AGI

Lets talk about the elephant in the room. Artificial General Intelligence.

AGI has become a North Star for many in the tech world, inspiring billion-dollar investments, breathless media coverage, and a steady cadence of research breakthroughs. Yet behind the headlines lies a sobering constraint that rarely features in keynote slides: energy. Training today's largest language models already demands power on par with small towns; scaling to AGI implies orders of magnitude more compute—and, therefore, electricity—than our grids can realistically supply. Unless we inhabit a future where the marginal cost of energy, data-center construction, and compute cycles trends toward zero, AGI will remain an idea that outpaces its physical substrate.

The High-Voltage Reality of Modern AI
OpenAI's GPT-3—hardly state-of-the-art anymore—consumed about 1,287 MWh of electricity during training, emitting roughly 500 metric tons of CO₂ in the process. That single training run could power an average U.S. household for 120 years [source]. Newer frontier models employ tens of trillions of parameters and much larger training datasets, implying proportionally larger energy footprints, even after efficiency gains.

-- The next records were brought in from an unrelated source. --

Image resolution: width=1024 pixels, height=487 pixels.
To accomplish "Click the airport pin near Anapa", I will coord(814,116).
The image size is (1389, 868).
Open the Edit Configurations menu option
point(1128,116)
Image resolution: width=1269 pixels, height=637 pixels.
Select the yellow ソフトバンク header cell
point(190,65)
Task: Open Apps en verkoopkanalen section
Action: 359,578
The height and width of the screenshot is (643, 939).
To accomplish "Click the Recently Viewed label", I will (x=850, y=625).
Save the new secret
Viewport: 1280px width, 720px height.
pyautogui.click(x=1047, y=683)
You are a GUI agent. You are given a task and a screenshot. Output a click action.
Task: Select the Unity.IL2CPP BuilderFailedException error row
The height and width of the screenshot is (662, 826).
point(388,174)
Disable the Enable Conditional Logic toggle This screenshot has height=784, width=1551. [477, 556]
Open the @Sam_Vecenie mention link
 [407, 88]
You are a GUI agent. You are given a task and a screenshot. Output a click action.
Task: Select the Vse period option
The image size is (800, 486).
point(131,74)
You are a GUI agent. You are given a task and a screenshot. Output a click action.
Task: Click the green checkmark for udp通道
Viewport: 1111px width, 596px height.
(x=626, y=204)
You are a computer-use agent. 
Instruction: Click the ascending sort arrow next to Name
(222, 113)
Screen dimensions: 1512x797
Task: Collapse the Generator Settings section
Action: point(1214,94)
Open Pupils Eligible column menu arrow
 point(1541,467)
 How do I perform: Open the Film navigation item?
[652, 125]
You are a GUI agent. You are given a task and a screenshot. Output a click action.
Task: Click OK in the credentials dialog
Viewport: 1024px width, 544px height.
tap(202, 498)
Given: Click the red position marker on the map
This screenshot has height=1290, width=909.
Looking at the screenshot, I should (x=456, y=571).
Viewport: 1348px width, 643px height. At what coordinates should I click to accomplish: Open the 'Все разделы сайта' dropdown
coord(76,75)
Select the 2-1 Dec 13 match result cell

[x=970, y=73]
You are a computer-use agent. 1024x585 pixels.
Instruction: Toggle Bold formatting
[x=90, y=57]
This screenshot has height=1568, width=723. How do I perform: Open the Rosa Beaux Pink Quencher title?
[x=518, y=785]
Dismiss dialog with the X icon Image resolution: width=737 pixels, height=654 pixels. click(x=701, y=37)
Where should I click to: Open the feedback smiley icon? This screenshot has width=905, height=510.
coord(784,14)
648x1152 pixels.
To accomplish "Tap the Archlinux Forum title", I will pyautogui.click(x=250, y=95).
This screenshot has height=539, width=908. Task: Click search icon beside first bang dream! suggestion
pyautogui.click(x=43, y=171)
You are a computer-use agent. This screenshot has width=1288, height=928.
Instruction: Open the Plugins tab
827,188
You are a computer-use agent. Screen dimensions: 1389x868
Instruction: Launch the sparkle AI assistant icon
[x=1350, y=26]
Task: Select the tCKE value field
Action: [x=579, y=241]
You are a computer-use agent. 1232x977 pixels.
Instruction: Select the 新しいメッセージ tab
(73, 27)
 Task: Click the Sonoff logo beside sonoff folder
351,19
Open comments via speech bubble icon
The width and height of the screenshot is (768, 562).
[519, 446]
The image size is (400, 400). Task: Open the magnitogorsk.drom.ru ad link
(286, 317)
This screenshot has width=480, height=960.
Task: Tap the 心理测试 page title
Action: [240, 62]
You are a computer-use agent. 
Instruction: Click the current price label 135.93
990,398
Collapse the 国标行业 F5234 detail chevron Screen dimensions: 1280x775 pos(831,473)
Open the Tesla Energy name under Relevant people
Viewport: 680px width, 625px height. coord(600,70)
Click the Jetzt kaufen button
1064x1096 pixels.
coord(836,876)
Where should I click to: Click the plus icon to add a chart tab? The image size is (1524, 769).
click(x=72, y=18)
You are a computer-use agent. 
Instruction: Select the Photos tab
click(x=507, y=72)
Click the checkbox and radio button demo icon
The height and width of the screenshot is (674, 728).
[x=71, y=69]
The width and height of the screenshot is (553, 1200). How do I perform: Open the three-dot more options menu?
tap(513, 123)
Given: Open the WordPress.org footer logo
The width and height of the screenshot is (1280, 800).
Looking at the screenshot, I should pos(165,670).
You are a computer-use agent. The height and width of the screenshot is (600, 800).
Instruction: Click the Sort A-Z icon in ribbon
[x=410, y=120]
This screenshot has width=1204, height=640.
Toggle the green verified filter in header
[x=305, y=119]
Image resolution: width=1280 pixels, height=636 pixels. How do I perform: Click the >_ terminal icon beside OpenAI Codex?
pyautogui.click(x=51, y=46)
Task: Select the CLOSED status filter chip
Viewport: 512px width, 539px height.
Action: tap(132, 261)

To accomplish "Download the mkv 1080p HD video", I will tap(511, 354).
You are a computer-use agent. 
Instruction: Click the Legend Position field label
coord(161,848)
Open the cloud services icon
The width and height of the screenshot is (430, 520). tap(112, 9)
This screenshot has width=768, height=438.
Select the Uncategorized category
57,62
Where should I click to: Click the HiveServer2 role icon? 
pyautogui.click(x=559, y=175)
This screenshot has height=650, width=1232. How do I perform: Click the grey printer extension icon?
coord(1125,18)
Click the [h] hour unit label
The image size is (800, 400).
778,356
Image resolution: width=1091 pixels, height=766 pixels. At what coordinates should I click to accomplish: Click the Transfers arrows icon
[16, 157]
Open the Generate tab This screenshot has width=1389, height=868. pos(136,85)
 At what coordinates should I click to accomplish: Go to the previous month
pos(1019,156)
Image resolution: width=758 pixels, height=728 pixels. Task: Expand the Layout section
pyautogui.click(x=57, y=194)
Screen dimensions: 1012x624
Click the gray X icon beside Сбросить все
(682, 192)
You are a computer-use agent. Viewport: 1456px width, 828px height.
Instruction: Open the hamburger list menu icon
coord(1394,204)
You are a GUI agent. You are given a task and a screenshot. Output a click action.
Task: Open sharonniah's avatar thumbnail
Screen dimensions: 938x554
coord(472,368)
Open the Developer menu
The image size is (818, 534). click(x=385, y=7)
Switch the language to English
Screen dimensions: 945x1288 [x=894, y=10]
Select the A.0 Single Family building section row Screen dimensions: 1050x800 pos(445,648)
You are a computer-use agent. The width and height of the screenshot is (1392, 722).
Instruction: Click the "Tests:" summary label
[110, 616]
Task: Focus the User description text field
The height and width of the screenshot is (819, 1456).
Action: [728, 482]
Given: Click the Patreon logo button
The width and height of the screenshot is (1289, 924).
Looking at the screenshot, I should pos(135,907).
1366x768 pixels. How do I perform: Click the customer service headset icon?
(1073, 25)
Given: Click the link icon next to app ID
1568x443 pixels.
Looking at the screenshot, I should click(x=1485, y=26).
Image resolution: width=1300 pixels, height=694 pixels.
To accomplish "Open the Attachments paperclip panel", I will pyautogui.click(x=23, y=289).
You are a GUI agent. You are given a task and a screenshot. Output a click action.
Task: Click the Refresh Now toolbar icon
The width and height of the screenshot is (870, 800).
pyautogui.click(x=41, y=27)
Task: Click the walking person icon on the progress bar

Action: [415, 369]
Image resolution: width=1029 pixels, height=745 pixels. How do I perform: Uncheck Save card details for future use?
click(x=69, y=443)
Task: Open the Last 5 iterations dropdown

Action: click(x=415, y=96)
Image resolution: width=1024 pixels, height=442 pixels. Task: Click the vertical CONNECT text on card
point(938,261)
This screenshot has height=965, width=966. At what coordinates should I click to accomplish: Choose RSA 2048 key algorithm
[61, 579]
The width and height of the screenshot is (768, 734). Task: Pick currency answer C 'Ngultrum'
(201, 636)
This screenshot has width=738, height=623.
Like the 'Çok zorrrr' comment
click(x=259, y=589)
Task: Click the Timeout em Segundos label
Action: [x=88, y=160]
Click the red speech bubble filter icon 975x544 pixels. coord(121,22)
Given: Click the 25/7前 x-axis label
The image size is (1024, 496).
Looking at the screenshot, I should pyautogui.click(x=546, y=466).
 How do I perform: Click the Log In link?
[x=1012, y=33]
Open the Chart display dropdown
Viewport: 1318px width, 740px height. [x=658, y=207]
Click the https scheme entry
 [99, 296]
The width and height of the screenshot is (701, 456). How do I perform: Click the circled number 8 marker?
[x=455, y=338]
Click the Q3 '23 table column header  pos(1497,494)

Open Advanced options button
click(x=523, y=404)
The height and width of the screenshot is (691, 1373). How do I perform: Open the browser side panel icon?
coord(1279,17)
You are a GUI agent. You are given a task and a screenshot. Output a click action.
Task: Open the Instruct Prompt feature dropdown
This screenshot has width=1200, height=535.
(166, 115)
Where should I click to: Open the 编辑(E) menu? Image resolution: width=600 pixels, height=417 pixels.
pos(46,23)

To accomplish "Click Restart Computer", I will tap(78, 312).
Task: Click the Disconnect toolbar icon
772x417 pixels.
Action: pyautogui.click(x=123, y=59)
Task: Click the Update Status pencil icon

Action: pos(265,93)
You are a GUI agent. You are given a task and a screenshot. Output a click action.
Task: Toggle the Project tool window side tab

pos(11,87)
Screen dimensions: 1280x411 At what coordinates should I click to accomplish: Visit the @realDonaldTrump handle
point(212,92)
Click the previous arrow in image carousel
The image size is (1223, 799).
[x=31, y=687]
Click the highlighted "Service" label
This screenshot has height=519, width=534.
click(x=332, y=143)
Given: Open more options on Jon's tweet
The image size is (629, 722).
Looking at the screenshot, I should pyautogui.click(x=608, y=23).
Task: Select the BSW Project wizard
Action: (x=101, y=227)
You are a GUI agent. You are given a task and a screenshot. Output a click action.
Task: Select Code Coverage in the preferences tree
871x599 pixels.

Data Centres Are Already Straining the Grid
The International Energy Agency projects that data centres will account for more than 20 % of all electricity‑demand growth in advanced economies by 2030 [source]. In the United States, the Department of Energy expects national data‑centre load to double or triple by 2028 , driven largely by AI workloads [source]. Utilities from Northern Virginia to Dublin warn that they cannot hook up new server farms fast enough, prompting discussions of dedicating small modular reactors to single campuses [source].

Extrapolating to AGI
No one agrees on an exact compute budget for human‑level AGI, but ball‑park figures hover in the exaflop‑year range for training and hundreds of petaflops per second for inference at scale. Even with optimistic hardware efficiency gains, the electricity required would—at minimum—add **several hundred terawatt‑hours per year** to global demand. For context, that is comparable to the entire annual consumption of medium‑sized industrial nations such as Sweden or Argentina.
Proponents often counter that Moore’s Law–like trends in specialised AI accelerators will close the gap. Yet transistor shrinks are slowing, and the thermal limits of dense silicon are unforgiving. Meanwhile, the pace at which LLM capabilities grow is driven less by clever algorithms than by ever‑larger clusters of GPUs burning ever‑larger piles of kilowatt‑hours.

The Invisible Costs of "Free" Compute
When investors tout “infinite scale” in the cloud, they abstract away land, water, and steel. A single hyperscale facility can gulp millions of litres of water per day for cooling and require hundreds of kilometres of high‑voltage transmission upgrades. These are capital‑intensive projects with multi‑year lead times; they do not bend to quarterly road‑maps or the hype cycles of tech Twitter.
To reach a world in which compute feels limitless, two & only two conditions must hold:

1. Near‑zero‑marginal‑cost energy, likely via abundant renewables paired with long‑duration storage or breakthrough nuclear technologies.

2. Ultra‑cheap, modular data‑centre construction, perhaps through prefabricated, standardised units sited where power is stranded rather than where network latency is low.

Neither condition is anywhere near fulfilment. Utility‑scale renewables still face intermittency constraints and transmission bottlenecks, while next‑generation nuclear remains stuck in regulatory limbo. Even if breakthroughs arrived tomorrow, retrofitting the global grid would take decades.

A More Sober Timeline
Does this mean AGI is impossible? Not at all. It means timelines that ignore energy and infrastructure are, at best, speculative fiction. Before we celebrate sentient chatbots, we must solve the mundane but colossal task of decarbonising and expanding our power systems.
Future historians may well look back and note that the bottleneck to machine intelligence was not math but megawatts.